## Source document
(begin)

As used herein, “learning rate” and “effective learning rate” refer to the rate at which a machine-learned model approaches successful completion of its target task. For instance, the learning rate for a discriminator network, such as discriminator network 510, is the rate at which the discriminator successfully learns to distinguish input images as generated or real images. Likewise, the learning rate for a generator network, such as generator network 506, is the rate at which the generator successfully learns to convince the discriminator its output is a real, not generated, image.
FIG. 6A depicts a XY plot 600 of traditional GAN losses, both discriminator network loss and generator network loss, over a plurality of epochs. The horizontal axis depicts the number of epochs while the vertical axis depicts loss. The discriminator network learning rate is represented by curve 610. The generator network learning rate is represented by curve 620. At 630, the plot 600 depicts a destabilizing event wherein the learning rates of the discriminator network and generator network de-couple and begin drastically different loss trajectories. What can happen, and is depicted here, is the generator network overcomes the discriminator network early in the training process and the feedback data each network receives from the other becomes ineffective. The generator network learning rate represented by curve 620 rapidly progresses toward 0 because the discriminator is unable to effectively recognize the difference between control input and generator input due to how early on the discriminator network failed to identify the generator input. The discriminator network learning rate represented by curve 610 begins rapidly increasing away from 0 because the discriminator was overcome by the generator early enough that it believes the generator provided input is really the control input, as opposed to the actual control input. When the destabilizing event 630 occurs in a training session, the overall GAN model effectiveness is significantly impacted. The generator network learning rate represented by curve 620, while close to zero, does not produce usable output data because the loss is an indicator of success in overcoming the discriminator network, not producing usable output. Likewise, the discriminator network learning rate represented by curve 610 is incredibly high and therefore unusable as the discriminator network is ineffective at classifying input data properly. Aspects of the present disclosure relate to implementing a stabilized learning rate to prevent destabilizing events, such as destabilizing event 630, from occurring during GAN training and produce more effective generator networks and discriminator networks within GANs for semiconductor manufacturing inspection.
FIG. 6B depicts a set of validation images 640 used for evaluating a discriminator network of a GAN according to certain methods of GAN training. In particular, FIG. 6B depicts real images of portions of example semiconductor workpieces for the purposes of illustration and discussion. As an example, the validation images 640 may be images indicative of one or more features of a semiconductor workpiece. The validation images 640 may be provided as input to a currently training, or trained, discriminator network of a GAN to generate an evaluation output. For each image of the set of validation images 640, the discriminator network may generate an evaluation output indicative of whether the discriminator network believes the image is real or generated (e.g., a generated image from the generator network of the GAN).
FIG. 6C depicts a set of generated images 650 used for evaluating a discriminator network of a GAN according to traditional methods of GAN training. In particular, FIG. 6C depicts generated images from the generator network of a currently training, or trained, GAN. The primary objective of the generator network in the GAN is to generate images as similar to the set of validation images 640 depicted in FIG. 6B as possible. The set of generated images 650 may be used to, at least partially, train the discriminator network of a GAN along with the set of validation images 640 depicted in FIG. 6B. The set of generated images 650 may be provided to the discriminator network as input and an evaluation output may be generated. The evaluation output may be indicative of whether the discriminator network believes the input is either a real image, such as an image from the set of validation images 640, or a generated image, such as an image from the set of generated images 650. The evaluation output may be provided to the generator network as feedback data to train the generator network.

(end)

## What is needed
Repeat the passage on GAN training word for word from "FIG. 6B depicts a" to "of the GAN).". The data after this point comes from a separate source.

## Extracted records
(begin)

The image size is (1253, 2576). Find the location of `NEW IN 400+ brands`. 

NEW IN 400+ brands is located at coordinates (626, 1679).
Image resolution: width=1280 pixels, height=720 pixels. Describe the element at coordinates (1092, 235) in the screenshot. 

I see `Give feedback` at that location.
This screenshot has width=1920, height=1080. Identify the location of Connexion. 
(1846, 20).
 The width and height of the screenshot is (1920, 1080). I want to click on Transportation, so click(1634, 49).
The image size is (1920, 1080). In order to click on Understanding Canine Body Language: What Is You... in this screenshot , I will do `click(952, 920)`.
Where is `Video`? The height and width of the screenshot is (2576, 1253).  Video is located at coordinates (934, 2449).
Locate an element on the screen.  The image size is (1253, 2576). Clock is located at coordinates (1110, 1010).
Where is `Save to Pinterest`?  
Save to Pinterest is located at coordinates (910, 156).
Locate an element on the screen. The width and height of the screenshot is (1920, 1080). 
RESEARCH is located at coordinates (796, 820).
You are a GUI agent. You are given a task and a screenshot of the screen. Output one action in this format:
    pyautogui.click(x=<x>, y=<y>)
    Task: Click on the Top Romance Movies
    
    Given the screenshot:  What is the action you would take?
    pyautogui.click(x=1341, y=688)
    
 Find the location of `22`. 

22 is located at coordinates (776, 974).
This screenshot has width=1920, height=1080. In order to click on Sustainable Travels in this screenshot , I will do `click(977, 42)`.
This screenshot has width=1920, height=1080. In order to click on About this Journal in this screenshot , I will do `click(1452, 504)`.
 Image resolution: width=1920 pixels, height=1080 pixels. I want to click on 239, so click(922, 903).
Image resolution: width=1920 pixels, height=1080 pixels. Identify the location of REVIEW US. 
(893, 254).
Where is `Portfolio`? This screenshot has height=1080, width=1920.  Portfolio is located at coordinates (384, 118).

(end)

## Result for this exercise
FIG. 6B depicts a set of validation images 640 used for evaluating a discriminator network of a GAN according to certain methods of GAN training. In particular, FIG. 6B depicts real images of portions of example semiconductor workpieces for the purposes of illustration and discussion. As an example, the validation images 640 may be images indicative of one or more features of a semiconductor workpiece. The validation images 640 may be provided as input to a currently training, or trained, discriminator network of a GAN to generate an evaluation output. For each image of the set of validation images 640, the discriminator network may generate an evaluation output indicative of whether the discriminator network believes the image is real or generated (e.g., a generated image from the generator network of the GAN).